La morale de l’âge interstellaire n’est pas encore née et les peuples les plus avancés en civilisation en souffrent cruellement. Le dépassement de la terre, considérée jusqu’alors comme seul cadre de notre existence, doit s’accompagner d’une révolution dans la vie des hommes comparable à celle qui présida à la découverte de l’Amérique. Il faut s’attendre à un bouleversement complet des structures économiques, politiques, artistiques, sociales, etc. De nouvelles conceptions verront le jour et nous aurons vraisemblablement des notions neuves sur certaines constantes comme la guerre et la paix, le chômage et le plein emploi, le travail et le loisir…
Les morales sont les cadres des activités et des pensées humaines. À un bouleversement général de ces activités et de ces pensées doit correspondre un renouvellement des morales ambiantes ; or, les morales terrestres qui continuent d’avoir cours sont déjà périmées. Le christianisme est périmé : il enseigne aux hommes la vénération de Dieu, c’est-à-dire qu’il enseigne à la terre la vénération du cosmos ; or, on ne vénère plus ce que l’on a violé : on s’y attache davantage ou l’on s’en dégoûte, mais on ne le vénère plus. Le marxisme est périmé : l’espace ne peut pas s’approprier car il est incommensurable et l’on ne divise pas l’infini.
Pourtant, on continue à enseigner que Dieu fit la terre et les hommes sur terre. Aujourd’hui l’homme parcourt la lune ? Eh bien ! Tant mieux ! Il pourra ainsi mieux contempler l’œuvre de Dieu. Oui… Mais Dieu a reculé. On continue à enseigner les vertus du bien commun, bien que les puissances les plus avancées dans le nouvel âge parlent de se partager les espaces. Cela fait sourire et suscite à l’esprit l’image de deux petits Lusitaniens qui auraient longuement disputé sur le meilleur mode d’attribution des immensités inconnues du continent américain.
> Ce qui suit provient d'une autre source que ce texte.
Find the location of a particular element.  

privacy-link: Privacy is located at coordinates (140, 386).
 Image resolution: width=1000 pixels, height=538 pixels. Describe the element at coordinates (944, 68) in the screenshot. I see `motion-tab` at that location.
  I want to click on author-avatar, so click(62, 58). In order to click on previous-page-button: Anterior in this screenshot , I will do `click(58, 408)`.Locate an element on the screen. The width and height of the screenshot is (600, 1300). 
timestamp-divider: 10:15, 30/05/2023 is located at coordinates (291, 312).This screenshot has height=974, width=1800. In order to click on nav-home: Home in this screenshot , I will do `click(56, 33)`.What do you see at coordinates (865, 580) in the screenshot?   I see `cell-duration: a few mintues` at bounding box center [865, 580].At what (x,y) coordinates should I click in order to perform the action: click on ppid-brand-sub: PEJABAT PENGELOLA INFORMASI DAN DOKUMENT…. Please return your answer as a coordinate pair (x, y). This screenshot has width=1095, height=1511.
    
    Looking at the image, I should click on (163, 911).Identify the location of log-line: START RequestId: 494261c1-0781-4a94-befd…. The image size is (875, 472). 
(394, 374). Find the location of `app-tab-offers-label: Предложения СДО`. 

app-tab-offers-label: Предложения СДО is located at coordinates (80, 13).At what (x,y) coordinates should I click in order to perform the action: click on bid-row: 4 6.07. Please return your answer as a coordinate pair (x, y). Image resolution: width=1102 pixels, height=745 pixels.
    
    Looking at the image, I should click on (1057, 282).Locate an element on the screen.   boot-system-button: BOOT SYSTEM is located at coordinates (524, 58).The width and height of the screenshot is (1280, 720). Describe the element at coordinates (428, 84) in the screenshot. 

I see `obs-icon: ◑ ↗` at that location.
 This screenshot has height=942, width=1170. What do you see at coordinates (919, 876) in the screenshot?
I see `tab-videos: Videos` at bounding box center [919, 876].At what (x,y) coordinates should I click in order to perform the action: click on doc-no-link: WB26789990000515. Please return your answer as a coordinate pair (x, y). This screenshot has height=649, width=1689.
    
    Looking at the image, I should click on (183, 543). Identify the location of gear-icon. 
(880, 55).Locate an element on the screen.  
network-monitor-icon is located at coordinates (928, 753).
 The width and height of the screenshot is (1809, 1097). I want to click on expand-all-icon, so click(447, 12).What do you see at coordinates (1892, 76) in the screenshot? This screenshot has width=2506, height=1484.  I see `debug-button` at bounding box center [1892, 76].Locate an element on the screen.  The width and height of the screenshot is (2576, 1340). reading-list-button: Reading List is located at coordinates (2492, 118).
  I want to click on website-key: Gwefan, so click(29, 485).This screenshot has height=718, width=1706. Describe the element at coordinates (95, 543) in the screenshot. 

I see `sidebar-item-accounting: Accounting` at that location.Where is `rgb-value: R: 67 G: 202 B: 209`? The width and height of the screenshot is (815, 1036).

Si une nouvelle morale est donc nécessaire, un vieux problème n’a toujours pas été résolu : les morales et les moralistes sont-ils autonomes ou procèdent-ils de la matière qu’ils ont pour tâche de régir ? Jésus Christ a-t-il créé le christianisme pour le mettre au service du monde chrétien ou est-ce le monde chrétien qui a soufflé à Jésus la morale nécessaire ? Karl Marx a-t-il servi le monde prolétarien ou est-ce le monde prolétarien qui s’est servi de lui ? Vieux problème certes académique s’agissant du passé mais qui revêt une importance extrême s’agissant de l’avenir : car, si le premier processus est le bon, alors il faudrait que tous les penseurs de l’univers se mettent courageusement au travail et tentent de découvrir les éléments essentiels d’une nouvelle éthique tenant compte des conditions imposées à l’homme par un monde nouveau ; par contre, si la seconde démarche est la bonne, alors il ne nous reste plus qu’à attendre l’avènement d’un prophète ; et, en attendant, il nous faut vivre tant bien que mal et prier ardemment les forces obscures de nous envoyer au plus tôt le messie dont nous, peuples fabricants de fusées, avons déjà besoin.